Plus500 managed to grow their revenue by up to four times to $297.3 million during the first three months of 2018. It was also double the best quarter from last year. It is also worth mentioning that their membership grew by up to three times to 218,187 active members.
The platform offers contracts that enable people to bet on the direction of a particular digital asset’s price, better known as contracts for difference or CFDs.
Plus500 mentioned that it had a strong start for the year mainly because of the volatility of the market, not to mention the high-level of interest in CFDs. They mentioned that “We have since seen market conditions return to more normal levels in the last two months. As such we do not expect such an exceptional performance to be repeated in the remainder of the year”.

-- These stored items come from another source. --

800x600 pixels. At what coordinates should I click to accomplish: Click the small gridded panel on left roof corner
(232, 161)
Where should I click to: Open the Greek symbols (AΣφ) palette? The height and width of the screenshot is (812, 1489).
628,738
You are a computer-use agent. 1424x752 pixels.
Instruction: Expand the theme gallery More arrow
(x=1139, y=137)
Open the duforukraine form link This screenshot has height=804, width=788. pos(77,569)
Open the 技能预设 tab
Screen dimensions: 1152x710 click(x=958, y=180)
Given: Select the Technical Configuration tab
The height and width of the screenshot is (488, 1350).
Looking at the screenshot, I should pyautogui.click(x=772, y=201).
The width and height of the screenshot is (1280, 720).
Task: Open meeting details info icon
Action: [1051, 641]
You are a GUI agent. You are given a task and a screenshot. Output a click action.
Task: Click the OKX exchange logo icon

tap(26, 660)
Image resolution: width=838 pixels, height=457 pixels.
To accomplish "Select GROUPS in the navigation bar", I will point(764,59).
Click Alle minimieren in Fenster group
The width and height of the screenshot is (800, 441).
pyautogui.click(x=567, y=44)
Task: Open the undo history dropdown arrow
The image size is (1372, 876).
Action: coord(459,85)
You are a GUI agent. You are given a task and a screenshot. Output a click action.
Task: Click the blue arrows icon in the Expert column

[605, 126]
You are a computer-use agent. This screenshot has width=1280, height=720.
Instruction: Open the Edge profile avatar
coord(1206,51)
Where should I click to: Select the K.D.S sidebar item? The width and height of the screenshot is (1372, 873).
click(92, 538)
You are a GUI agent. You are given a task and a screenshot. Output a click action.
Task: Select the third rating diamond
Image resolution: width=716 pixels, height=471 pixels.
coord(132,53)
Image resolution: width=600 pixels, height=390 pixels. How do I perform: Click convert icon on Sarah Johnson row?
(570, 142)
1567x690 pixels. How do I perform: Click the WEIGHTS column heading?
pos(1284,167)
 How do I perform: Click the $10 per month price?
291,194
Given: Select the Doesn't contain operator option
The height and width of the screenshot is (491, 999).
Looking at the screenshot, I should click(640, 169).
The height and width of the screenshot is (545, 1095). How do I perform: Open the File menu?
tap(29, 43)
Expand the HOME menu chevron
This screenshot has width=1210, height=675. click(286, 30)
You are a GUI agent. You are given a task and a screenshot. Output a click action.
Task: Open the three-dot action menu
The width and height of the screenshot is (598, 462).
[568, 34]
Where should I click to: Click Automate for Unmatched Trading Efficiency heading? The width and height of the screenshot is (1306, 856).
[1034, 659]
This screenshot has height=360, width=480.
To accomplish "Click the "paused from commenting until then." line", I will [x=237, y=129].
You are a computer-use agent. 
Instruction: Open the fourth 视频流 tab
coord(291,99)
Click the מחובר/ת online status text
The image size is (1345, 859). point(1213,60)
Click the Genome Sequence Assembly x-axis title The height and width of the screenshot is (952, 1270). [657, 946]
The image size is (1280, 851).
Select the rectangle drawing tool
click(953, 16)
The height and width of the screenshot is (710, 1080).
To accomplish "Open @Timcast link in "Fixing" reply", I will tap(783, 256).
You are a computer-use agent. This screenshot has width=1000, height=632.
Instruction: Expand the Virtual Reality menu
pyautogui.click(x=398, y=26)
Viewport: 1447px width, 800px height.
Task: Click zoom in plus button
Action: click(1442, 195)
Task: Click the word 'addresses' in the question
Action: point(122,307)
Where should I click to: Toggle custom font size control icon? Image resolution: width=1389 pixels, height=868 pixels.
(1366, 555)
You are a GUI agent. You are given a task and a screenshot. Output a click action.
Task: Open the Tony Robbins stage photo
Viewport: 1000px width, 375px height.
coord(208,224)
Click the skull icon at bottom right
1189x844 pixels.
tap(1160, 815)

CFD as High-Risk Investment?
If you will ask European and UK financial watchdogs, they consider CFDs as high-risk products for investors. Investors could easily rack up debts. According to Plus500, they are already aware of the new rules that “enhance the CFD trading landscape and create a more level playing field”.
They added that “having flexible business model and a lean cost structure, enables us to optimize our performance as necessary despite the recently announced regulatory changes. Having the industry-leading framework enables us to be confident about the future”.
With CFDs, investors can speculate both the rise and the fall of a particular cryptocurrency’s price. They are offered usually with leverage. This means that investors will only have to put down a portion of the total investment.
A Clampdown by Google and Twitter
Apart from the regulatory changes applied to the cryptocurrency market, one of the most probable reasons why interest in cryptocurrencies has subsided is due to the fact that online platforms have started to clampdown on crypto ads. Both Google and Twitter have already started with their stricter rules regarding crypto advertisers.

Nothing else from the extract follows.